**TASK SET:**
a: In the passage on Kerry McDaniel's early baseball career, what batting average did Kerry post in 1961?
b: Carry on the passage on Kerry McDaniel's early baseball career, picking up right after its final sentence.
====== TEXT BLOCK ======
Kerry’s great-grandfather, Kentucky native John Perry McDaniel, settled in Harmon County, Oklahoma, via central Texas at the turn of the 20th century. His success in farming extended to his son West (a.k.a. William) and grandson Newell, with the latter assuming his three sons would follow in the family business. Newell was more than a successful farmer – he was also a shrewd businessman. He and his wife, Ada Mae (née Burk), raised their daughter and three sons in a strict religious atmosphere that perceived professional sports – and the unholy temptations associated – as unfit pursuits. Newell’s mind was quickly changed when his oldest son, Lindy, began attracting attention from the major leagues. The final straw came when he was offered $5,000 on the spot by a well-known gambler (known to everyone but Newell) in exchange for a future cut in his expected bonus. Realizing there was money to be made, Newell began an aggressive campaign to convince his wife of the possible future that lay before their sons – a campaign to which she acceded.

Born on September 15, 1943, Kerry saw Lindy and Von sign with the St. Louis Cardinals in 1955 and 1957, respectively, and began dreaming of following his brothers into the majors. These dreams were hardly unwarranted. “The baby boy will be as good as the others, probably better,” Newell told a sportswriter. Cardinals scout Fred Hawn, who had signed Lindy and Von, concurred.1 An early growth spurt contributed to Kerry’s success at the Little League level as he towered over the competition. At 14, he joined the Mangum (Oklahoma) American Legion squad, where he continued to excel. Shortly before his 16th birthday, Kerry was invited to work out in St. Louis’s Busch Stadium. There he attracted the attention of Cardinals pitching coach Howie Pollet. “We’d better not lose sight of him,” said Pollet. “He’s faster and stronger than Von.”2 This success was not limited to the mound: In 1959 his hitting skills gained him selection to Oklahoma’s American Legion All-Star squad as an infielder. (One of the pitchers on the squad, Mack Kuykendall, went on to a seven-year professional career, primarily as a first baseman.)

Kerry exhibited the same dominance in high school. As a freshman he made the varsity baseball team. (He also made the varsity basketball squad.) Following in the successful footsteps of his brothers, Kerry remarked, “We didn’t keep track of no-hitters. We all thought it was natural [to rarely face a man on base].” In 1961 he batted .644 and was 25-0 as a pitcher, earning All-State selection. That April he led the Arnett High School Indians to a decisive 8-0 victory over Pocassett High for the Class C regional championship, hurling a one-hitter while striking out 13. The “brilliant”3 win propelled the Indians to their second consecutive state championship later in Ada.
====== MATERIAL SUPPLIED ======
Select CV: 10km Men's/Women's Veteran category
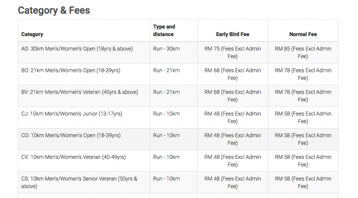The height and width of the screenshot is (198, 358). 74,157
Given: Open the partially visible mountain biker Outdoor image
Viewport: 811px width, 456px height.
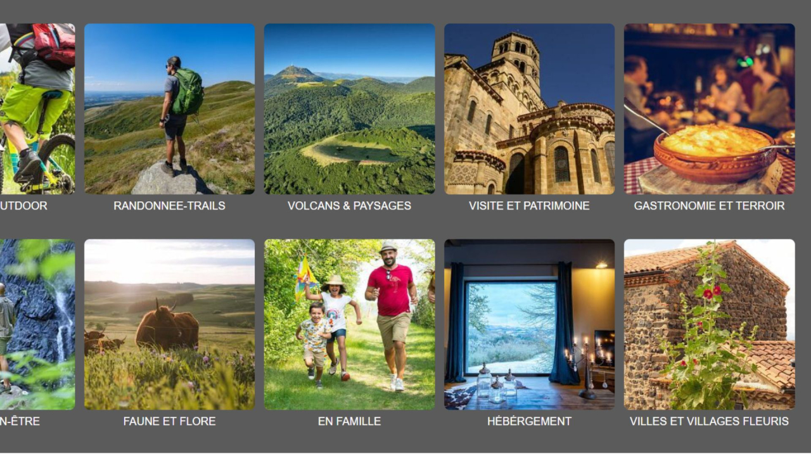Looking at the screenshot, I should click(x=37, y=109).
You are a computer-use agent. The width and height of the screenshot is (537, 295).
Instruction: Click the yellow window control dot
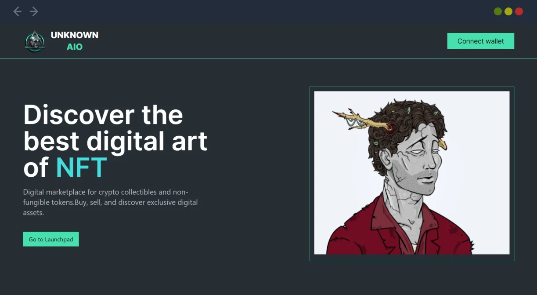(x=508, y=11)
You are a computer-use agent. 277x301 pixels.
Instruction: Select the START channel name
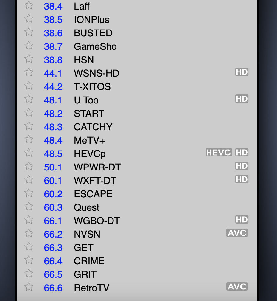(x=89, y=114)

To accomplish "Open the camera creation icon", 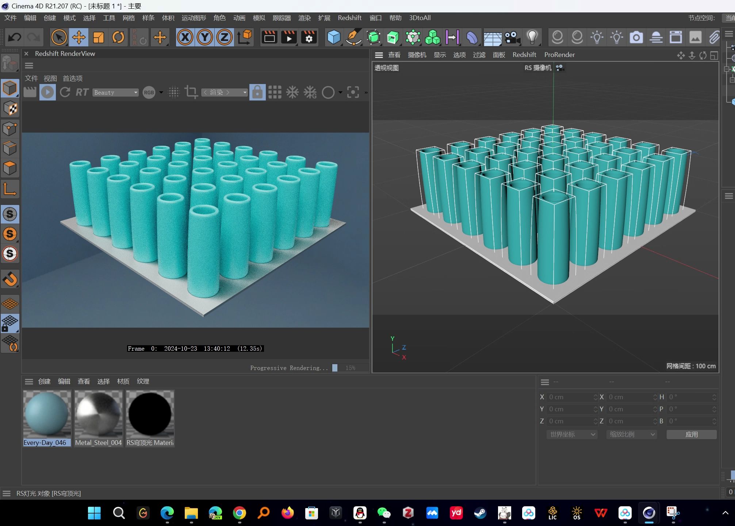I will tap(512, 37).
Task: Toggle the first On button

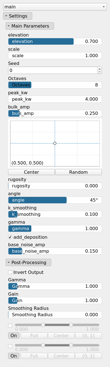Action: (x=14, y=335)
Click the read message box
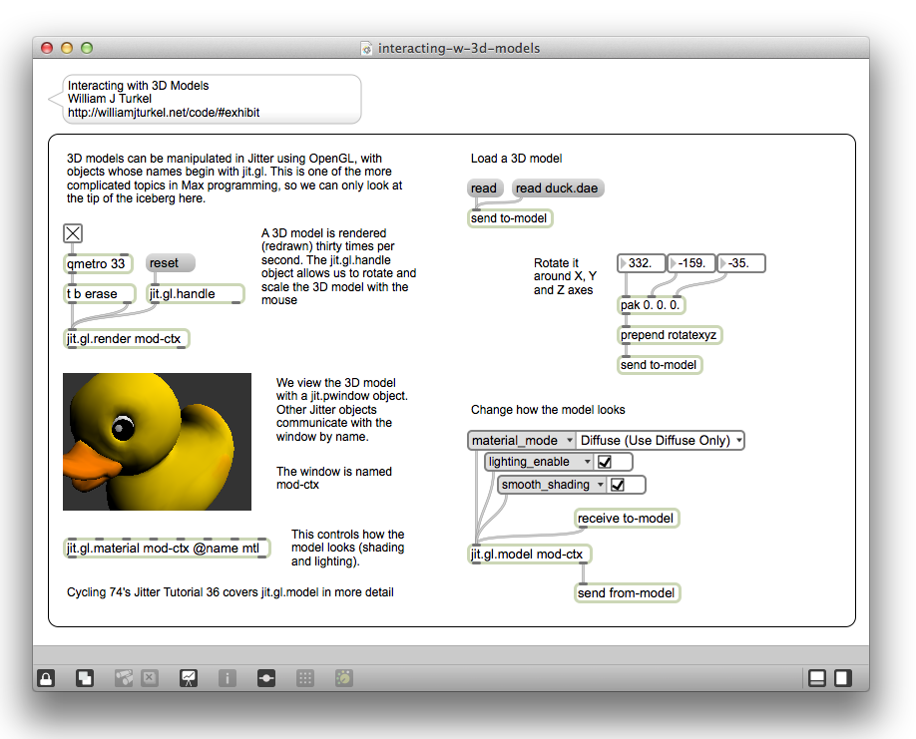The width and height of the screenshot is (916, 739). pyautogui.click(x=484, y=188)
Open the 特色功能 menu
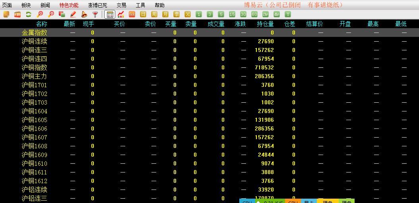This screenshot has height=203, width=419. click(x=69, y=5)
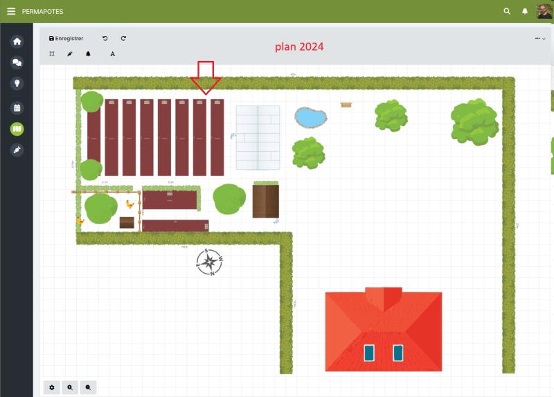Open the calendar from the sidebar
554x397 pixels.
pos(17,108)
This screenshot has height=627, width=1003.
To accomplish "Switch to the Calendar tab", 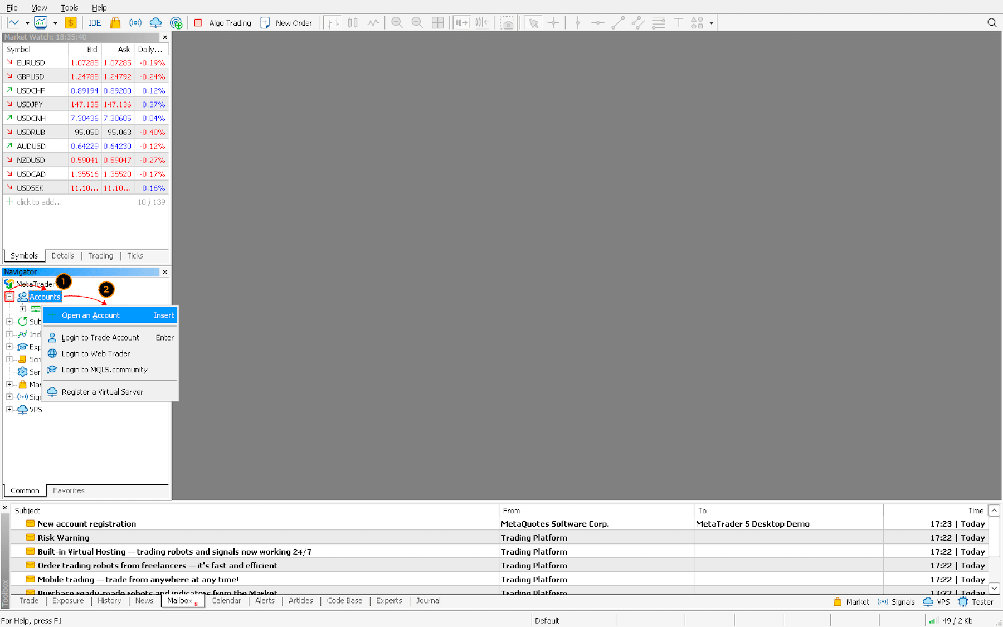I will [226, 601].
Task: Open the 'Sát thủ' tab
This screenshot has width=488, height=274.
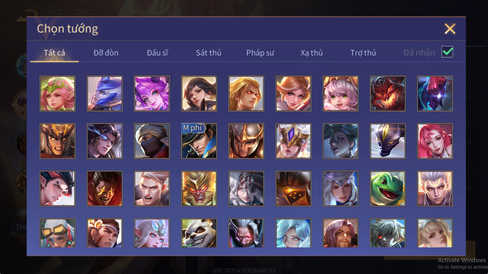Action: (x=209, y=53)
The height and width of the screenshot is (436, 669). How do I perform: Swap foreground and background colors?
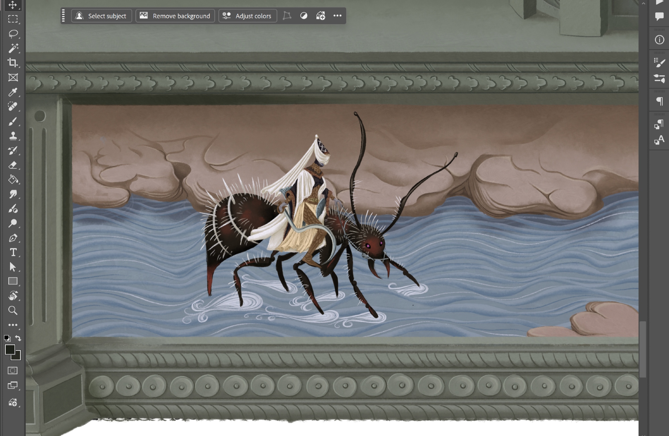click(18, 338)
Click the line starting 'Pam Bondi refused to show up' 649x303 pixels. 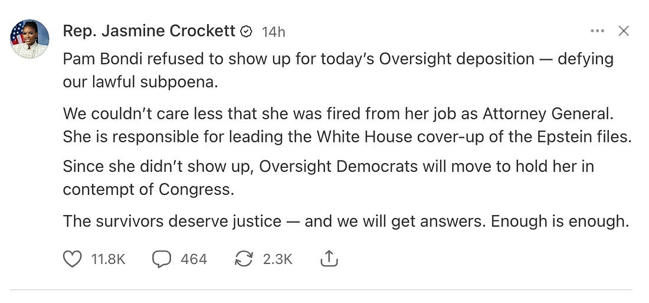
======
**ANSWERS FOR THE TASKS:**
a: .644

b:
Labeled the “third jewel in the McDaniel Triple Crown of baseball,”4 Kerry attracted scouts from 18 major-league teams to almost all his performances. They could have saved their time. Newell was determined that Kerry would be treated exactly the same as his older siblings. He steered his youngest son to Cardinals scout Fred Hawn – despite emerging rumors that “the Cardinals had ‘mishandled’ Von”5 through overuse. Kerry did not object. While growing up, the McDaniel boys got their sole exposure to the major leagues via the St. Louis games broadcast across the Central Plains on radio station KMOX. Each boy was an avid Cardinals fan.

Kerry signed with the Cardinals for the same $50,000 bonus his brothers had received. He signed a contract the evening of his high-school graduation, then repeated the act in a ceremonial signing on May 24, 1961, in the St. Louis boardroom of Anheuser-Busch, the beer giant that owned the team. The 17-year-old was flanked by his father, brothers, scout Hawn, and team president August A. Busch, Jr. Among the accolades delivered that day was one from Lindy, who said Kerry “has a more mature arm than Von or I had at the same age.”6 During the first week of his professional career, he was assigned to the parent club under the watchful eye of coach Pollet.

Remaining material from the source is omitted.